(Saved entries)
========================================================================
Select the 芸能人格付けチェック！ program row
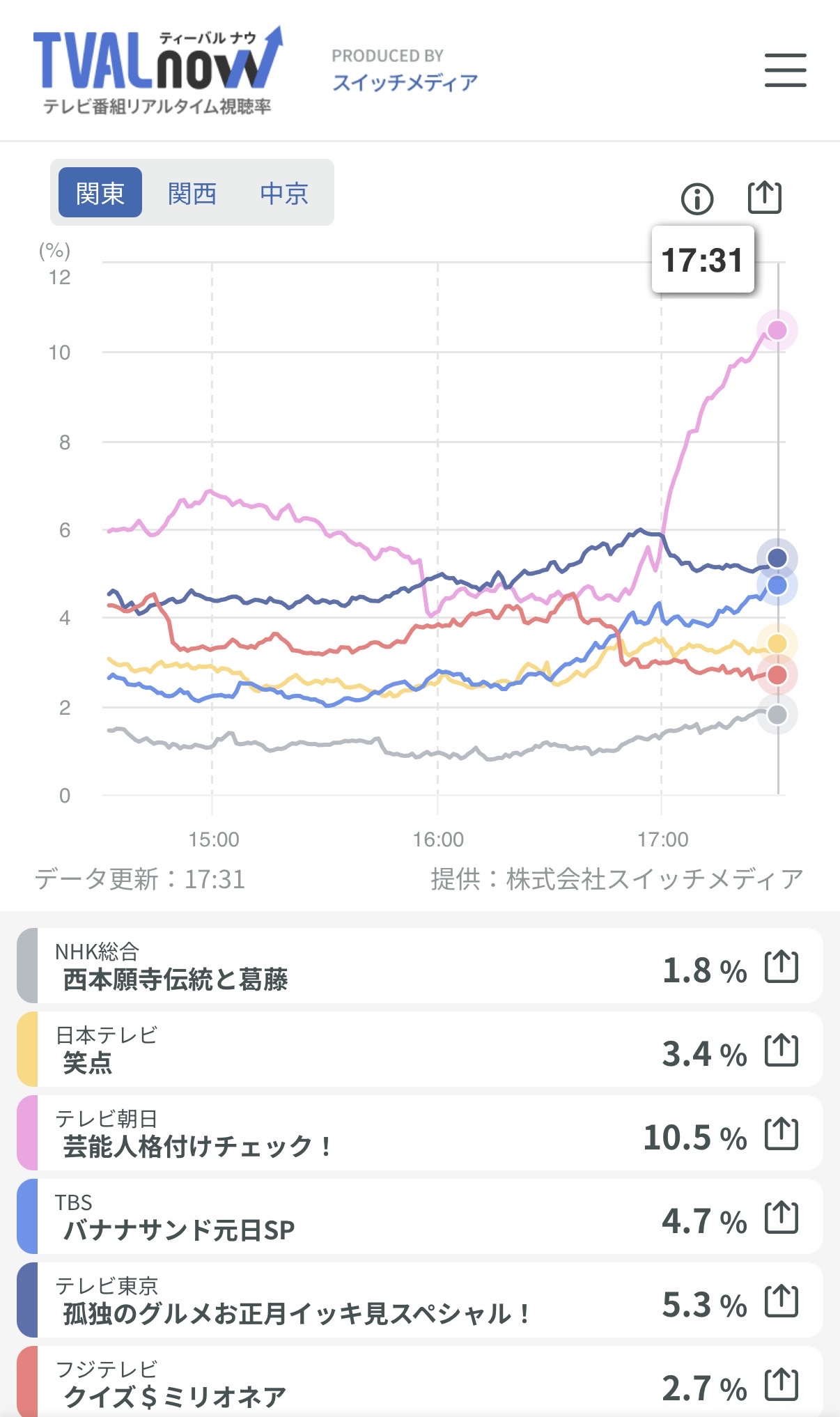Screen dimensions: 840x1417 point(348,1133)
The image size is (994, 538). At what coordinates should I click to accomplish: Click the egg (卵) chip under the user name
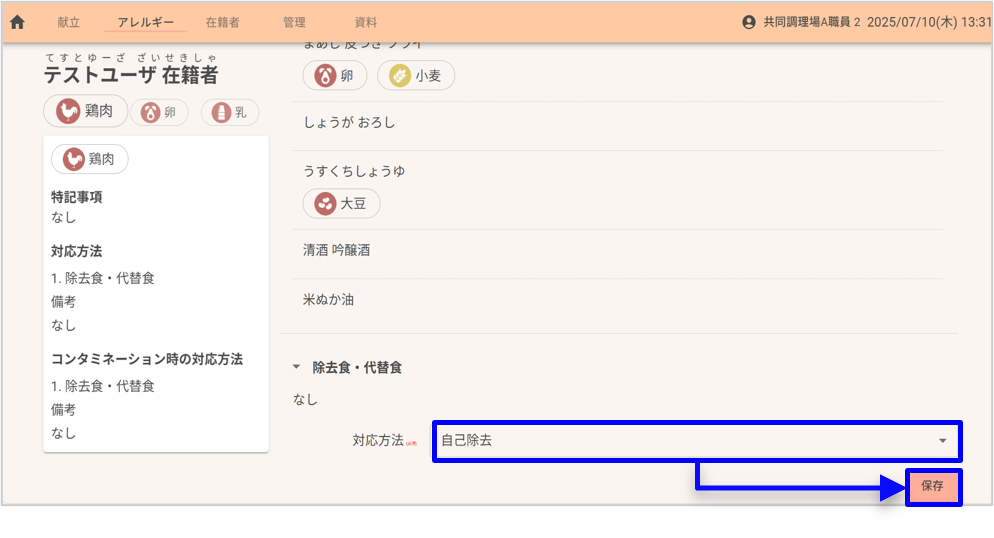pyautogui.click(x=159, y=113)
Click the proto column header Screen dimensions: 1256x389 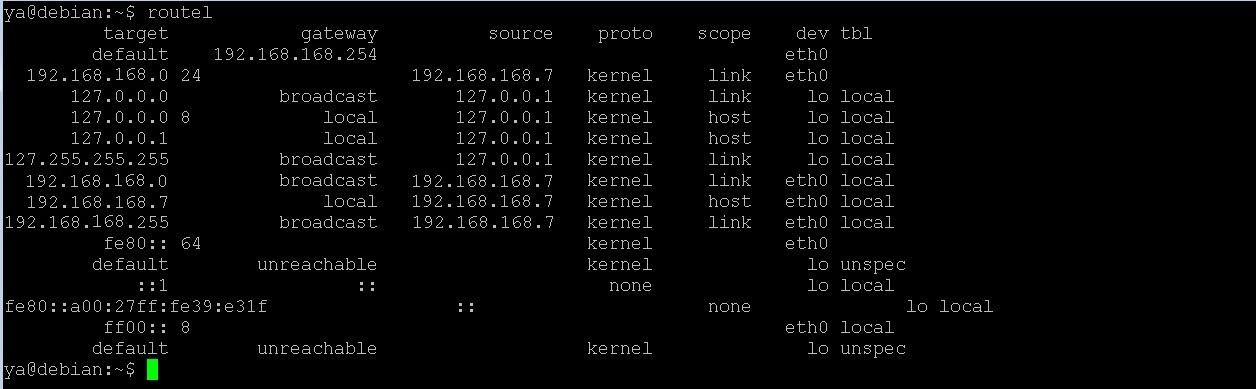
========================================================================
The data above should be set down again exactly, with the pictures omitted.

ANSWER
Select the 芸能人格付けチェック！ program row
Screen dimensions: 840x1417 point(348,1133)
The image size is (994, 538). At what coordinates should I click to accomplish: Click the egg (卵) chip under the user name
pyautogui.click(x=159, y=113)
Click the proto column header Screen dimensions: 1256x389 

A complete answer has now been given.